▶ WORK INSTRUCTIONS
Can you copy out the rows below without changing anything, from the line that contains "How do I perform: Click the first" through the line that contains "click(28, 201)", with both of those lines included?

======== RECORD SET ========

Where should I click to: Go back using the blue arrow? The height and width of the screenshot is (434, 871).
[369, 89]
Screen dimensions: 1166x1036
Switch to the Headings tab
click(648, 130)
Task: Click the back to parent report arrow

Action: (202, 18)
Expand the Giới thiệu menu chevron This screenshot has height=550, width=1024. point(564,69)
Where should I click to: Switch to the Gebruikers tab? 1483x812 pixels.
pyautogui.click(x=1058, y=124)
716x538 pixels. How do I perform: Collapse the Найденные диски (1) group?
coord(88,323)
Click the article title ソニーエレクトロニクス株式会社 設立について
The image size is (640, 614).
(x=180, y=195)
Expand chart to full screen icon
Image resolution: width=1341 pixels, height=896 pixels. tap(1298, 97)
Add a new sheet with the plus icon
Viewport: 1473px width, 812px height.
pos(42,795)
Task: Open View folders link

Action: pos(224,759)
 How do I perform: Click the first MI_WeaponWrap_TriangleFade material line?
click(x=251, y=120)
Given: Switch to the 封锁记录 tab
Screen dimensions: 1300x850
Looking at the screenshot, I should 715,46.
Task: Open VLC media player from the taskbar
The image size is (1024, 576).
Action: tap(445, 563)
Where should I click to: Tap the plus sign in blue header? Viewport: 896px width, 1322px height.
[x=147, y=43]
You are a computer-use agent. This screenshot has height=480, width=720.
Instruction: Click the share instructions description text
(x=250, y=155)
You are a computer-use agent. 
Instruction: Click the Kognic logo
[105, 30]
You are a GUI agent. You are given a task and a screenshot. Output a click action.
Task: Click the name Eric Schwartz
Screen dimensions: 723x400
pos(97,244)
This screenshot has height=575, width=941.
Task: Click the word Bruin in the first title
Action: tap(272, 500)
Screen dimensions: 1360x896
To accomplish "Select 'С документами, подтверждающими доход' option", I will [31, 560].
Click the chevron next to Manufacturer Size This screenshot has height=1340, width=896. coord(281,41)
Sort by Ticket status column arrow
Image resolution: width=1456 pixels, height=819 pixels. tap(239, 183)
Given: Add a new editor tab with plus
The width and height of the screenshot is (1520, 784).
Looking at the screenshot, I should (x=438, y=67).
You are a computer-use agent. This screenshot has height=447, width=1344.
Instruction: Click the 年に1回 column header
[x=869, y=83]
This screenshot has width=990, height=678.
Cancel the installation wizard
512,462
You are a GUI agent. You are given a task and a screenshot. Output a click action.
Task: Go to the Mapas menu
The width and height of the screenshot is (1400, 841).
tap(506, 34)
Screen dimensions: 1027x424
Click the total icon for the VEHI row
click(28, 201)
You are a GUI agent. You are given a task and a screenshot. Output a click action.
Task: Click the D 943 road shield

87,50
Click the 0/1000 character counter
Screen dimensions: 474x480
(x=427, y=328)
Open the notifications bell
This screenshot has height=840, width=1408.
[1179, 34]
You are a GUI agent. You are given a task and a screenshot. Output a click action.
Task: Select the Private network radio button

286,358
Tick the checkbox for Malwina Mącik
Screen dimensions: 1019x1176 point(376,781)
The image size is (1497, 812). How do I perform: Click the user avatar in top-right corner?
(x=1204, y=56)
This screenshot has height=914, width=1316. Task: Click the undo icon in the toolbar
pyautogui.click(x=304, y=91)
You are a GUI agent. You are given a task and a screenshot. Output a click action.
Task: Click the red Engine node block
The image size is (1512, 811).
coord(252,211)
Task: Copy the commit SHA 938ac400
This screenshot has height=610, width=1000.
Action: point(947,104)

========

▶ RESPONSE BELOW
 How do I perform: Click the first MI_WeaponWrap_TriangleFade material line?
click(x=251, y=120)
Given: Switch to the 封锁记录 tab
Screen dimensions: 1300x850
Looking at the screenshot, I should 715,46.
Task: Open VLC media player from the taskbar
The image size is (1024, 576).
Action: tap(445, 563)
Where should I click to: Tap the plus sign in blue header? Viewport: 896px width, 1322px height.
[x=147, y=43]
You are a computer-use agent. This screenshot has height=480, width=720.
Instruction: Click the share instructions description text
(x=250, y=155)
You are a computer-use agent. 
Instruction: Click the Kognic logo
[105, 30]
You are a GUI agent. You are given a task and a screenshot. Output a click action.
Task: Click the name Eric Schwartz
Screen dimensions: 723x400
pos(97,244)
This screenshot has height=575, width=941.
Task: Click the word Bruin in the first title
Action: tap(272, 500)
Screen dimensions: 1360x896
To accomplish "Select 'С документами, подтверждающими доход' option", I will [31, 560].
Click the chevron next to Manufacturer Size This screenshot has height=1340, width=896. coord(281,41)
Sort by Ticket status column arrow
Image resolution: width=1456 pixels, height=819 pixels. tap(239, 183)
Given: Add a new editor tab with plus
The width and height of the screenshot is (1520, 784).
Looking at the screenshot, I should (x=438, y=67).
You are a computer-use agent. This screenshot has height=447, width=1344.
Instruction: Click the 年に1回 column header
[x=869, y=83]
This screenshot has width=990, height=678.
Cancel the installation wizard
512,462
You are a GUI agent. You are given a task and a screenshot. Output a click action.
Task: Go to the Mapas menu
The width and height of the screenshot is (1400, 841).
tap(506, 34)
Screen dimensions: 1027x424
Click the total icon for the VEHI row
click(28, 201)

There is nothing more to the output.